• Problem to work on: Going through the entries below, find how many lines hold "header", then give that number alone.

• Records to process:
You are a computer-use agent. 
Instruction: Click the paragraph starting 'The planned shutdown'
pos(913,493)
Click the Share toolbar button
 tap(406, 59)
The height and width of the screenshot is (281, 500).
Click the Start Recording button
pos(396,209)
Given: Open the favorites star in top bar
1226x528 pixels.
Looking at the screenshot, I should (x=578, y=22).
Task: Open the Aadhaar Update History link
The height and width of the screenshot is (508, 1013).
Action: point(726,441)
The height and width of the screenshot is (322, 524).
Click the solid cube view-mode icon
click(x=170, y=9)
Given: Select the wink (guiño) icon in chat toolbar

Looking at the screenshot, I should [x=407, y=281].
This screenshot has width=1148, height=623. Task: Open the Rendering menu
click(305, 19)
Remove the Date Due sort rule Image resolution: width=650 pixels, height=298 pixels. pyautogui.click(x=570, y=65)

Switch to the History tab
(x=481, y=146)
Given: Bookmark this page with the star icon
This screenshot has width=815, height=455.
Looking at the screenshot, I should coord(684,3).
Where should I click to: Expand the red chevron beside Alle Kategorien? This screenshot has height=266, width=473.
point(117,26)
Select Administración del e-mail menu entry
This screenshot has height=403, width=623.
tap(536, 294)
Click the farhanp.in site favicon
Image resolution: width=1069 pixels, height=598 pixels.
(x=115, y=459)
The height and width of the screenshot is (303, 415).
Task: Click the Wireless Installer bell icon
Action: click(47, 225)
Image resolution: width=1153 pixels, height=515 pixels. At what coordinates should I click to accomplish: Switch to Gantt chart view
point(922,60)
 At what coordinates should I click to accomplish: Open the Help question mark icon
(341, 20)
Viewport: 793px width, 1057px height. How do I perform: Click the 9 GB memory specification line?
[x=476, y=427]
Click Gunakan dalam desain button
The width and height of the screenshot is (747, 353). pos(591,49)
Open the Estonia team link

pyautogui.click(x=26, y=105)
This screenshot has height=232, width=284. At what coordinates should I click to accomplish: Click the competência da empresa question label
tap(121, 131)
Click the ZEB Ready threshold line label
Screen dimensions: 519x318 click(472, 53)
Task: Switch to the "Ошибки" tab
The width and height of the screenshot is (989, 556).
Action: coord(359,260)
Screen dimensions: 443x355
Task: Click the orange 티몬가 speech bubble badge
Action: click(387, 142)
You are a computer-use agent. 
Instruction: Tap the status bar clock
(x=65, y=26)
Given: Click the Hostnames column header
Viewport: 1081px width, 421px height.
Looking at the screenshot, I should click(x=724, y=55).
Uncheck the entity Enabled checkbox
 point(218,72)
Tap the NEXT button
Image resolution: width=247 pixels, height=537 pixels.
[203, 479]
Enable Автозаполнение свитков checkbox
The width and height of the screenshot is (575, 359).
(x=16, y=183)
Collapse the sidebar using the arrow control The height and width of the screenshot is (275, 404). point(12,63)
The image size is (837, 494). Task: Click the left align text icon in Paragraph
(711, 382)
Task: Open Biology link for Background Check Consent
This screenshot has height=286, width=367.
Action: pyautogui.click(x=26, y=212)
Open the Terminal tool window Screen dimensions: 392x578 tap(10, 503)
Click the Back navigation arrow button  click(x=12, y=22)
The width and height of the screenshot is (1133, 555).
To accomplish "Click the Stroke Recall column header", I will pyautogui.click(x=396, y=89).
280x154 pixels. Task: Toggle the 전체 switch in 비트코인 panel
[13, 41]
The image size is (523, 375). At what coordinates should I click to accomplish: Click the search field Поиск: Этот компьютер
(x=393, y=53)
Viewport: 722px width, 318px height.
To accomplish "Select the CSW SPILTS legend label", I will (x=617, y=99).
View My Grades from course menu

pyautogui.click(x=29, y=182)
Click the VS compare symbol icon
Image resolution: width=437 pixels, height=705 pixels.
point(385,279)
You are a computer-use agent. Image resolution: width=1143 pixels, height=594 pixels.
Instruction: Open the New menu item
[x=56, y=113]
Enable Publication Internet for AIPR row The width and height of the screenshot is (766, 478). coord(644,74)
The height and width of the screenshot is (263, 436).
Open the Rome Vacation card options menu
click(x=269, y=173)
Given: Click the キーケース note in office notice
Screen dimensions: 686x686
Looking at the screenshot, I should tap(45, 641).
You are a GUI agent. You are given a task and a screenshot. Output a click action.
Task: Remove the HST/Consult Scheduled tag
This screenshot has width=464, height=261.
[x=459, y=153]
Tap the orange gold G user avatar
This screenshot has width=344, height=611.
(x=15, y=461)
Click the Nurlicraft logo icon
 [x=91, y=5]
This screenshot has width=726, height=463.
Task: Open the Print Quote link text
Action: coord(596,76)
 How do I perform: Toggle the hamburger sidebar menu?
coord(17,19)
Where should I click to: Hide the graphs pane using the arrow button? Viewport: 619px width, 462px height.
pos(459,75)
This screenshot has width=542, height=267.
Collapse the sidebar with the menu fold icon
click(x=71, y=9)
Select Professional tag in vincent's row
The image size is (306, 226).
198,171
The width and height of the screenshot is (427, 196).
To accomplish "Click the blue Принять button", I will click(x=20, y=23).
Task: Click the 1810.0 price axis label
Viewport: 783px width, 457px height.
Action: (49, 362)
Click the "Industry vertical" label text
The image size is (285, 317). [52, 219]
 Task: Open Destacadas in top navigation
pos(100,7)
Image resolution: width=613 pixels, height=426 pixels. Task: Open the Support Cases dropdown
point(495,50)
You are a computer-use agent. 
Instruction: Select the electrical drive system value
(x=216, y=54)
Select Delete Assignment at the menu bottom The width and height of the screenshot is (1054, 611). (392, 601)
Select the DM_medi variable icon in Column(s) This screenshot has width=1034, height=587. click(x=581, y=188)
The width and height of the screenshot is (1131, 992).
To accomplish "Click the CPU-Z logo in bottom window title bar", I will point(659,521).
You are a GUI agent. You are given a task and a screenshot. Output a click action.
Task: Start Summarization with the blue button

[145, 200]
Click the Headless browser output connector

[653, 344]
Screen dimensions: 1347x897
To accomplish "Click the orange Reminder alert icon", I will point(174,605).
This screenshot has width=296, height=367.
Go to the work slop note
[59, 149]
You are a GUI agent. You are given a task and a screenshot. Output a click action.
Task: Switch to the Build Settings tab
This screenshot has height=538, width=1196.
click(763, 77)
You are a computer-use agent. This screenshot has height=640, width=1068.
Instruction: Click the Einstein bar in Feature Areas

• Task response: 2